» **HOW TO COMPLETE THIS TASK**
Name every country mentioned in the investment commentary below.

» **GIVEN TEXT**
+ + + + + + +
Since 2008 we have seen unprecedented action by central banks and governments to defend economic growth through quantitative easing and other policies which have had the effect of driving yields down and asset prices up.
For investors this has boosted returns over recent years, but has done so essentially by bringing forward returns from the future. Our portfolio has generated a 52% cumulative return in less than 3 years since June 2012. These levels of return are not sustainable indefinitely.
The look forward returns across the board are now much lower than they were, and much lower than normal. You only have to look at long bond yields of 2 to 3% in the US, UK and Australia to see that. I saw some data from JP Morgan this week that calculated that as at 1 June there was over 1½ trillion US dollars of bonds trading on a negative yield.
This creates a tough dilemma for all investors. Given these low returns, achieving long-term return objectives from here is going to be very difficult. Indeed I suspect that many funds may currently have portfolios that they do not believe will meet their long-term return needs. Funds could respond to this by moving out along the risk curve, taking more and more risk to stretch for higher returns. Indeed this is exactly what central banks want us to do. They believe this will help kick start animal spirits and increase economic activity. The issue for the investor of course is that if you think these long-term returns are not normal, then once the central bank music stops, you might expect that markets will reprice to restore more normal levels of return. This repricing would be painful, and especially so if you have a moved out along the risk curve.
+ + + + + + +
» **PROVIDED DATA**
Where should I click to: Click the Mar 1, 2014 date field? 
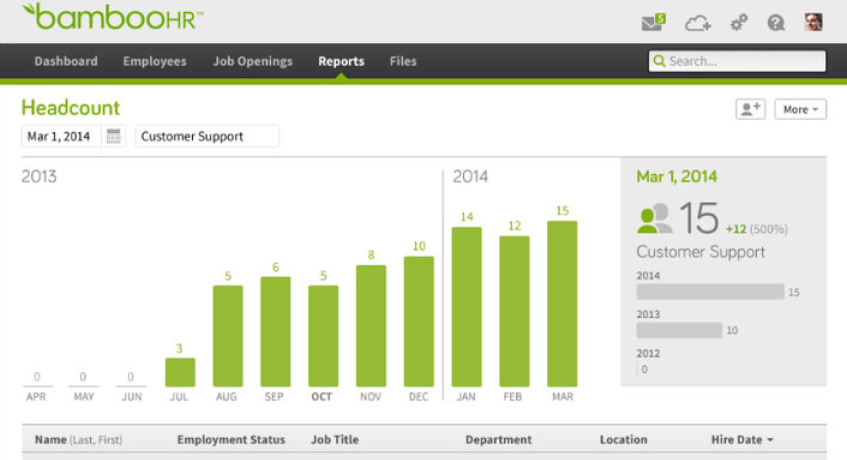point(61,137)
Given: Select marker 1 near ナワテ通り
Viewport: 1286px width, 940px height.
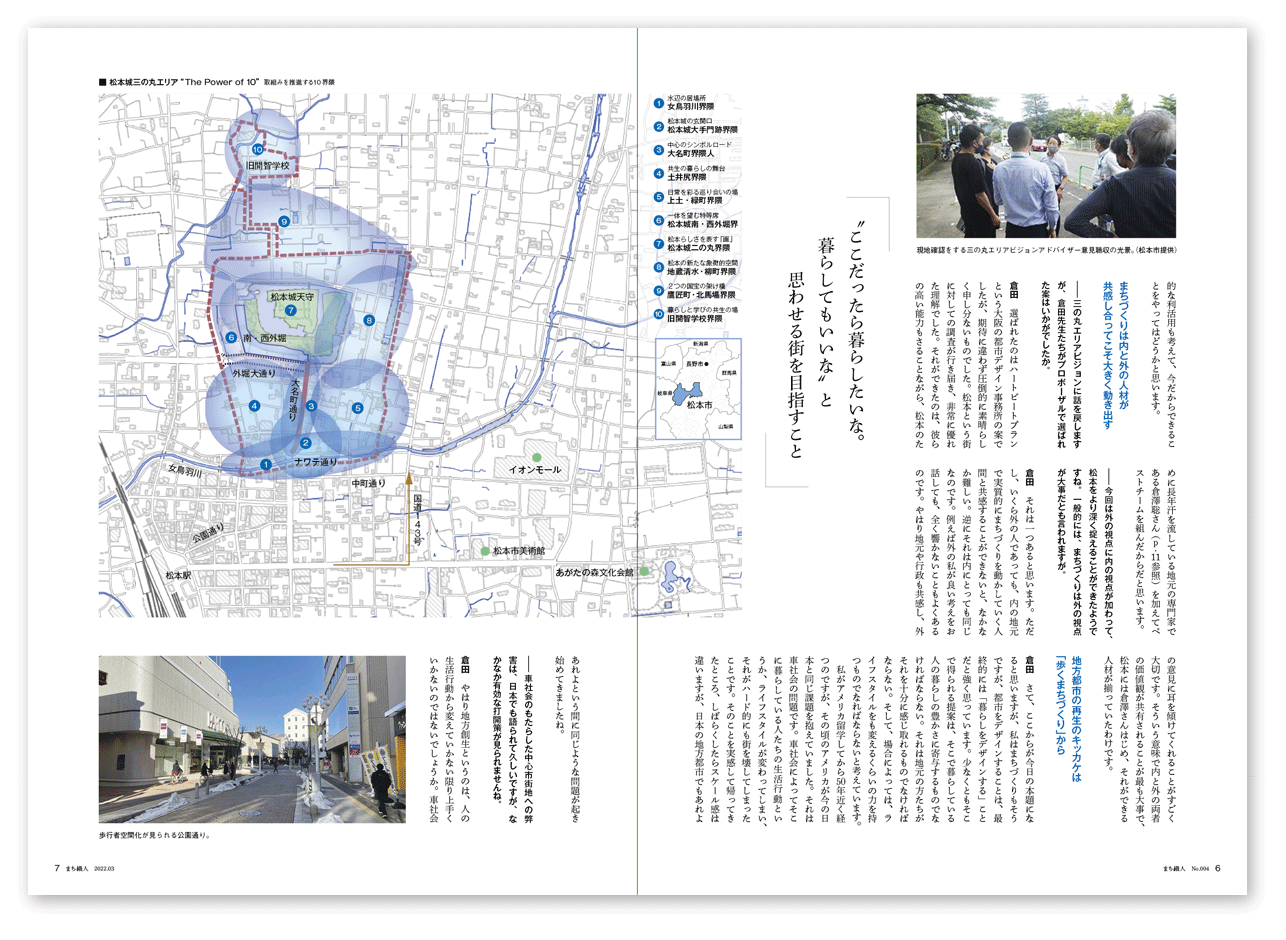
+ + + + + + +
» **RESPONSE FOR THIS EXERCISE**
US, UK, Australia